The NHS Research and Development (R&D) strategy is committed to involving members of the public in the work it undertakes - not as "subjects" of research, but as active participants in the research process. Members of the public have already played an important role in some areas of R&D in the NHS, but there is room for improvement.
Various organisations have been set up to encourage the public to become more involved in research. The aim of these is to improve the way in which research is prioritised, planned, conducted and how the information obtained is communicated and used.
It is now acknowledged that research which is directed towards the public need is more likely to produce useful results which can then be used to improve practice in health and social care.
As part of that commitment, EPIC-Norfolk wishes to actively promote greater participant involvement in our research. For this reason, in 2010 we set up an EPIC-Norfolk Participant Panel to act as a consultation group to advise us on our research. We see the formation of this Panel as a partnership between EPIC participants and us as researchers.
Members of the EPIC-Norfolk Participant Panel can be involved in the designing of health questionnaires, writing of lay summaries, participant information, dissemination of results and providing a lay perspective on potential projects we may be considering for the future.

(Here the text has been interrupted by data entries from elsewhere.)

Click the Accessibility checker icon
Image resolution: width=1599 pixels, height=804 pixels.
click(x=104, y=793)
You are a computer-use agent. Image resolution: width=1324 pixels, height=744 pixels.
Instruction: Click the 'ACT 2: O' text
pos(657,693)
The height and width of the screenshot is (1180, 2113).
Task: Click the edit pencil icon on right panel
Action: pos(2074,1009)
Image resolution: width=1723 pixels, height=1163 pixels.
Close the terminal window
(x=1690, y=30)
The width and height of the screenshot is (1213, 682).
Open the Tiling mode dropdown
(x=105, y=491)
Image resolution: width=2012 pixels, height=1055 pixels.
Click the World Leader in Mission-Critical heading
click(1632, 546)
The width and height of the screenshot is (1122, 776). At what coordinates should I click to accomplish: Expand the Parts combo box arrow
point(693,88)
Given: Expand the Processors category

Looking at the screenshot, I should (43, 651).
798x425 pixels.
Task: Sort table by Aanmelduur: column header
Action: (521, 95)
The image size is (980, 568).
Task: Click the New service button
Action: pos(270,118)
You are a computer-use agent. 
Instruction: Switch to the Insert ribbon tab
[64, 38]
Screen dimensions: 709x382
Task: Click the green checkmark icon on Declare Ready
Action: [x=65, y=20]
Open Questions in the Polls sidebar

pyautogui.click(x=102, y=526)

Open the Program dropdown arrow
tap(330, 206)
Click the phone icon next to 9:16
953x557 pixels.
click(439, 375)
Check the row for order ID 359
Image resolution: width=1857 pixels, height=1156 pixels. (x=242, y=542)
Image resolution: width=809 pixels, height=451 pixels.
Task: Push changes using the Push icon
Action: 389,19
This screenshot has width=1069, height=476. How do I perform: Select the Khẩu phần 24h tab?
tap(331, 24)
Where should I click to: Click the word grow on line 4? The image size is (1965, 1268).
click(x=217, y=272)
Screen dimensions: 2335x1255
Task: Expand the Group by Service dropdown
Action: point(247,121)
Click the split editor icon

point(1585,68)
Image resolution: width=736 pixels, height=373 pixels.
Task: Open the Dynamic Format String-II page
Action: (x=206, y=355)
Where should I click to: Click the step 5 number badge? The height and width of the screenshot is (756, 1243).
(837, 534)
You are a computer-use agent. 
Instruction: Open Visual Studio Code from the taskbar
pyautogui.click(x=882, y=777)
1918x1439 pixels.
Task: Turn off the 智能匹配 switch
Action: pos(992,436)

The Panel met at the Assembly House, Norwich.
There were two researchers present, the guest speaker Emanuella de-Lucia-Rolfe (Anthropometry specialist, MRC Epidemiology Unit) and thirteen participant members.
Matters arising from previous minutes
The revised consent form, reviewed by the Panel in July, was resubmitted and approved by ethics.
The study team has looked further into the patient objection opt-out. It appears that patients are opted-in to GPs providing your data and that people are only opted-out when they specifically request it. Norfolk appears to have a low opt-out rate.
The wording for opt-out varied from practice to practice and few mentioned the impact of opt-out on research. Some information regarding opt-out rates at practice level will be presented at the next meeting.
Panel members were thanked for returning the feedback forms giving their experience of being part the Panel. Their comments have been acknowledged and noted.
Talk on measurements of obesity
This was given by Dr Emanuella de-Lucia-Rolfe, an anthropometry specialist, who gave a thorough talk about obesity and body composition. She covered what obesity is and its increasing prevalence, especially in urban settings and in low and middle income countries.
Dr Emanuella de-Lucia-Rolfe described different anthropometric measurements, their strengths and their weaknesses.
The use of Body Mass Index (BMI) and its limitations for use in older people was described, for example, it does not distinguish between muscle and fat. It also does not show the distribution of fat around the body.
Waist circumference is used to look at central obesity (linked to higher risk of diabetes). This has been linked to increased all-cause mortality in some studies although this was not the case using BMI.
Waist/hip ratio is very difficult to measure. This is also limited as it does not distinguish between subcutaneous fat and the visceral fat (around the organs) which has already been linked to developing diabetes.
CT and MRI scans are the gold standard for measuring fat and fat distribution but there are ethical (radiation exposure) and logistical/cost restrictions for using them in research.
The DEXA (Duel Energy X-ray Absorptiometry) is a good alternative for large scale research and involves much less radiation exposure (equivalent to less than a long-haul plane flight).
The DEXA can estimate fat free mass (usually muscle), fat mass and bone mineral content. It can be used to look at body fat patterning, change over time and people’s perceptions of body shape. Body fat patterning can be very different in people with the same BMI.
The DEXA has been used in EPIC-Norfolk and two result scores are sent to GPs. A DEXA scan compares your bone density with the bone density expected for a young healthy adult of the same gender and ethnicity or a healthy adult of your own age, gender and ethnicity.
The scans obtained in EPIC are not diagnostic scans but the results can be used by GPs in addition to their knowledge of the patient to investigate further if required.
Some initial findings from both the EPIC 4HC and the Fenland Study show a potential link between reduced peripheral fat (fat found in limbs) and diabetes. A proposed theory is that if excess fat cannot be stored peripherally (in the legs or hips), then it may be deposited in other areas like the abdomen therefore affecting organs such as the pancreas, the liver and heart. This could lead to insulin resistance and hyperglycaemia. A paper on this has been accepted in the Nature Journal.
Fifth Health Check (5HC) update
Figures were given for number of participants approached by the end of September and the current percentages of participants who responded and agreed to a Health Check as well as those who have declined.
At the time of this meeting 84 participants had been seen in the clinic and appointment length was being monitored.
5HC Documentation is also being reviewed, taking into account the first responses.
Panel members will shortly be invited for a Health Check and will then be asked to provide feedback of their experience of the appointment.
The EPIC-Norfolk website is currently being moved from HTML4 code to HTML5 code. This, along with a ‘template’ for pages (CSS), will make the pages more uniform, less complex and easier to update in future. This is being done gradually, section by section.
Update of the EPAP page is a priority.
Agenda items for future meetings
Proposed subjects include ethics committees, EPIC Europe, definitions of dementia and results from the EPIC eye study.